The story jumps around quite a lot, not just with setting, New York, West Sussex and Scotland but also backwards in the time setting, when Claire was 11, then as 18 and now in the present. This does take some getting used to and I was slightly lost a time and had to go back and find out what year we were in. Aside from this I would say this book is just a story and it ambles along fairly predictably. There was no excitement and no feelings of “I must keep reading to find out what happens”.
This book could be pitched as a family saga, but not quite up there as probably his mothers (Rosamund Pilcher) work where they tend to be a bit meatier and with more depth. This is like the middle size version. Perfect for a bit of escapism but not really anything that you will be able to really get your teeth into and feel that you are with the family in every part of their saga.
I was disappointed with this book, and my description of it just telling a story is the only way I could describe it. It evoked no thoughts and feelings in me whilst I was reading it or after I had finished it. Is this a good or a bad thing?
What do you think of the cover of this book? I always hope that the cover gives us an insight into what is between the pages. Is this the house that Claire lived with her mother, stepfather and his children?
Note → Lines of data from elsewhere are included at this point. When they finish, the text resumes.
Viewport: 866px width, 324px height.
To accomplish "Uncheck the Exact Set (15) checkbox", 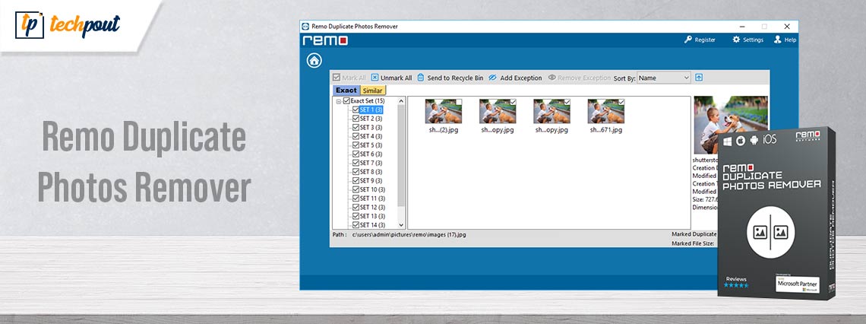I will point(346,100).
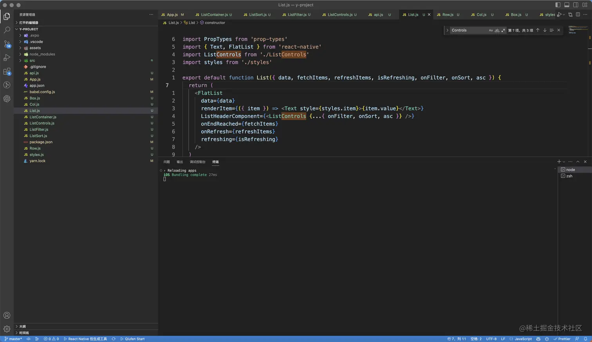Expand replace field in find widget
Viewport: 592px width, 342px height.
[x=447, y=30]
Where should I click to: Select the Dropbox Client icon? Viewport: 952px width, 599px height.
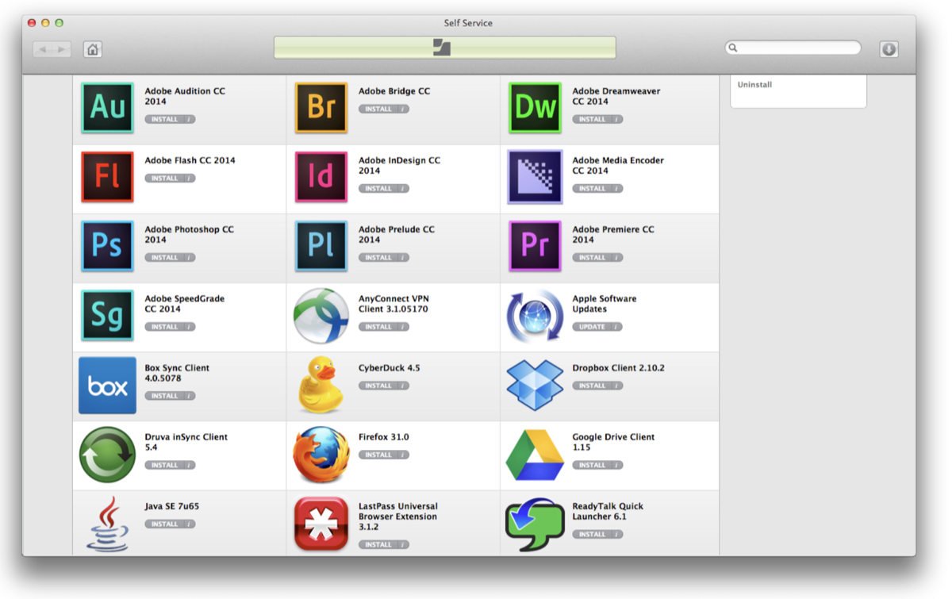[535, 385]
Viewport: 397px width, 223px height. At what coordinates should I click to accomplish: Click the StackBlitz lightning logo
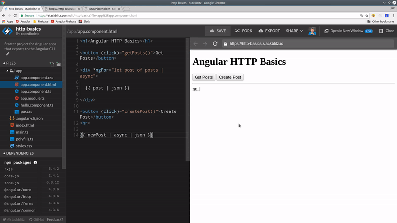[7, 31]
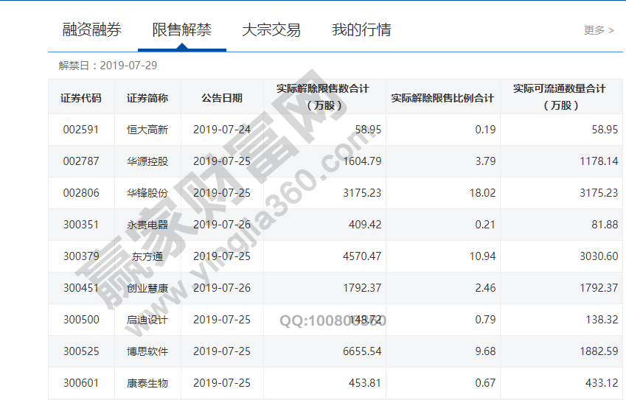Click stock code 300451

[x=81, y=288]
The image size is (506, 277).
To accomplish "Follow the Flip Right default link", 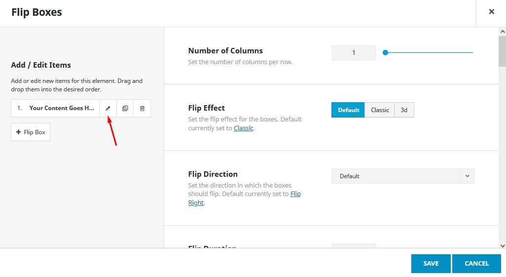I will click(295, 194).
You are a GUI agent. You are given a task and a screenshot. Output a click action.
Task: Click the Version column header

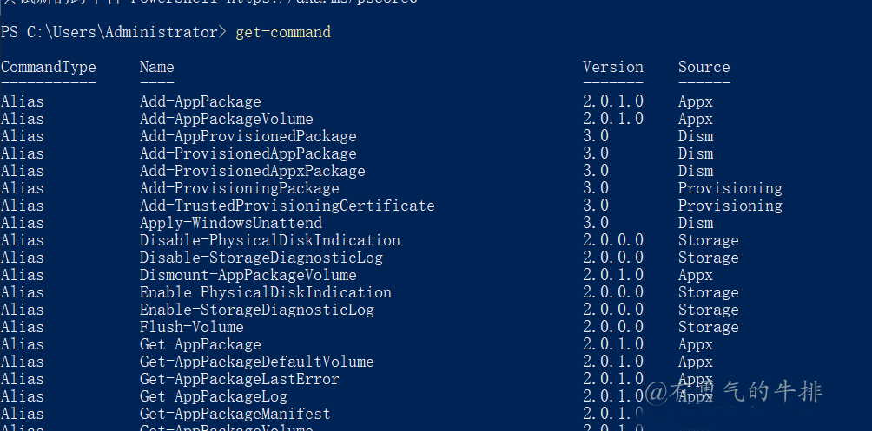coord(613,67)
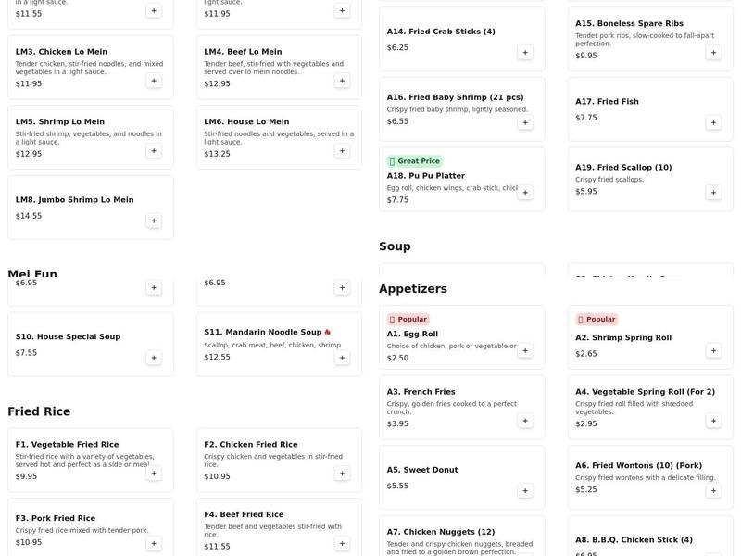
Task: Click the Great Price badge on Pu Pu Platter
Action: pos(414,161)

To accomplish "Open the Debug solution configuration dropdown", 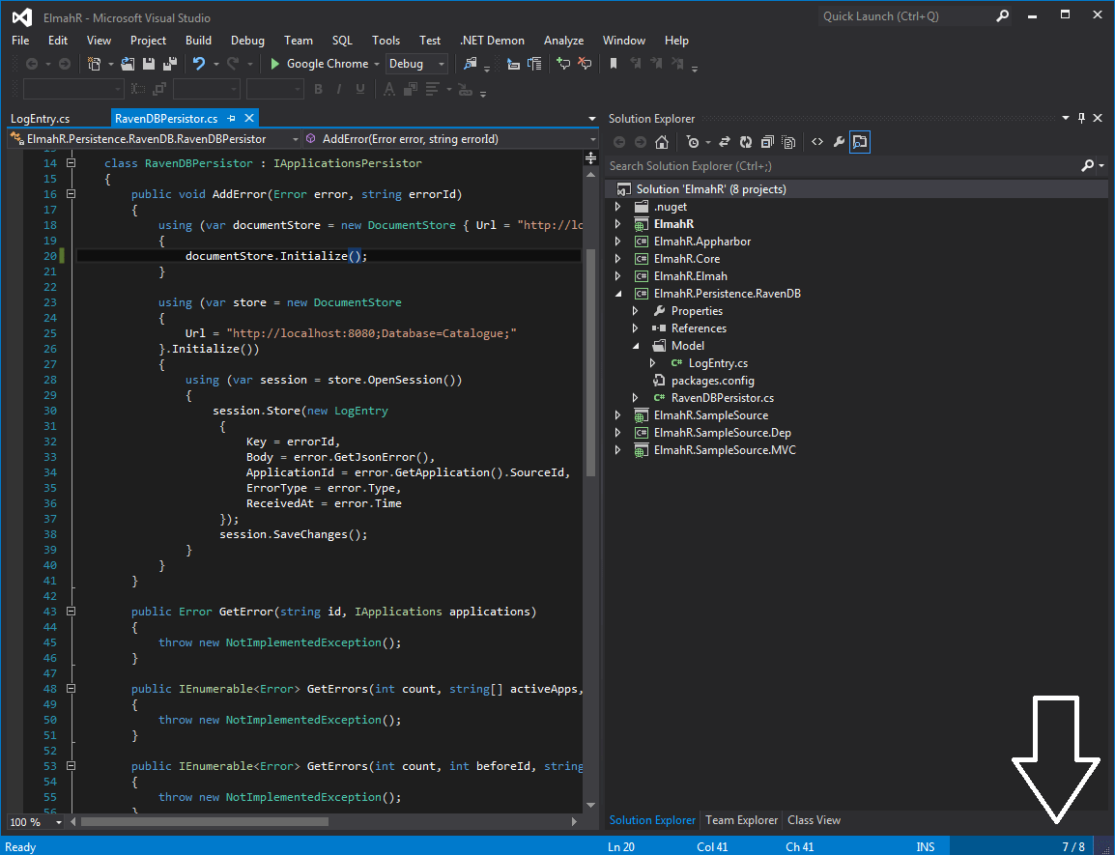I will click(x=416, y=64).
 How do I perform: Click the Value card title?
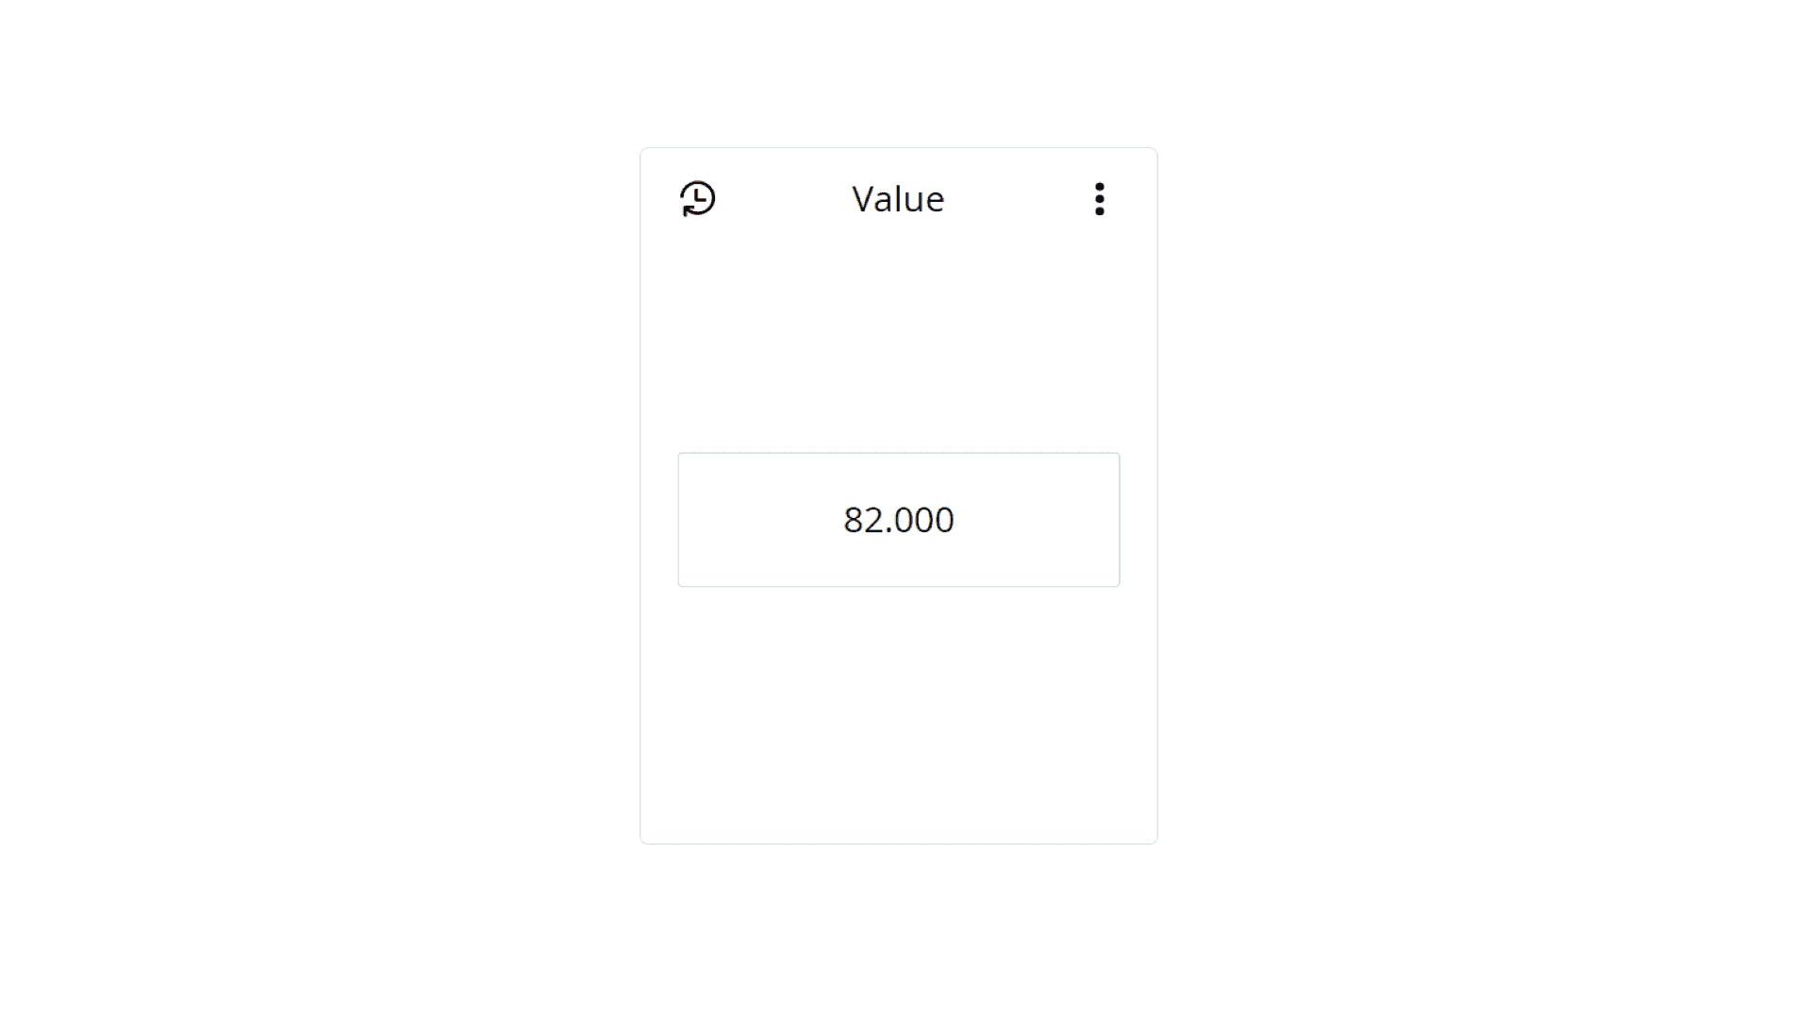coord(898,199)
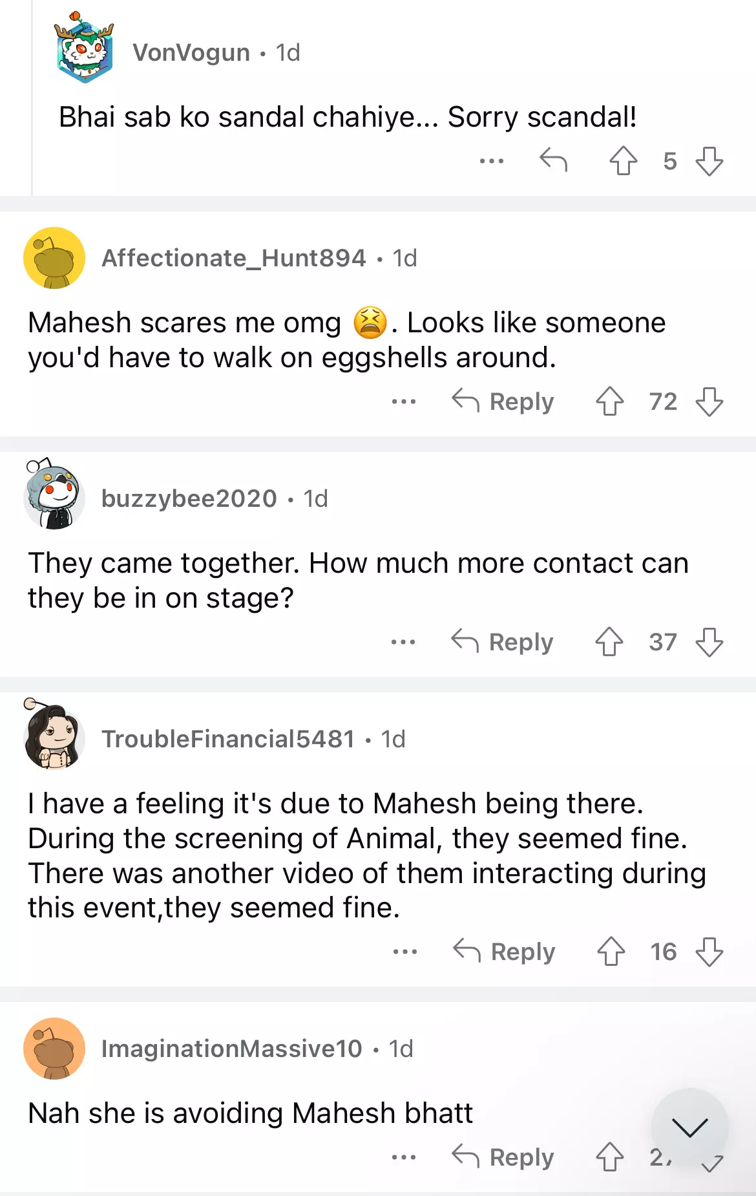Upvote buzzybee2020's comment
Screen dimensions: 756x1196
coord(609,642)
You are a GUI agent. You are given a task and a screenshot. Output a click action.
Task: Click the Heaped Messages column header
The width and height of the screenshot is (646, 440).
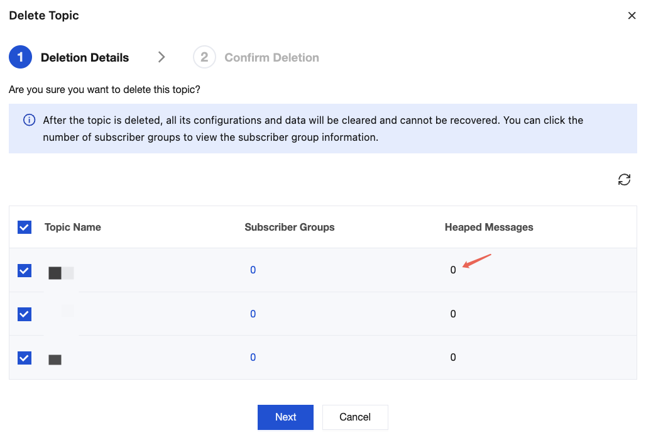(489, 227)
The road immediately became a gravel driveway…it all went rather dark and gloomy because they were enclosed by rhododendron bushes that grew out so far that they nearly touched the sides of the car…the lawns…a huge beech tree grew in the centre of each…once clear of the trees…the sloping glass roofs of the greenhouses away over to her left…and on the far side of this stood the house, a vast stone-built rectangular building with a mass of chimney pots…wide stone steps, narrowing as they rose, led up to a central front door.
My picture I had created in my imagination from these words is certainly not what was depicted on the front of this book. Perhaps sometimes the words create far better pictures than book covers can ever do.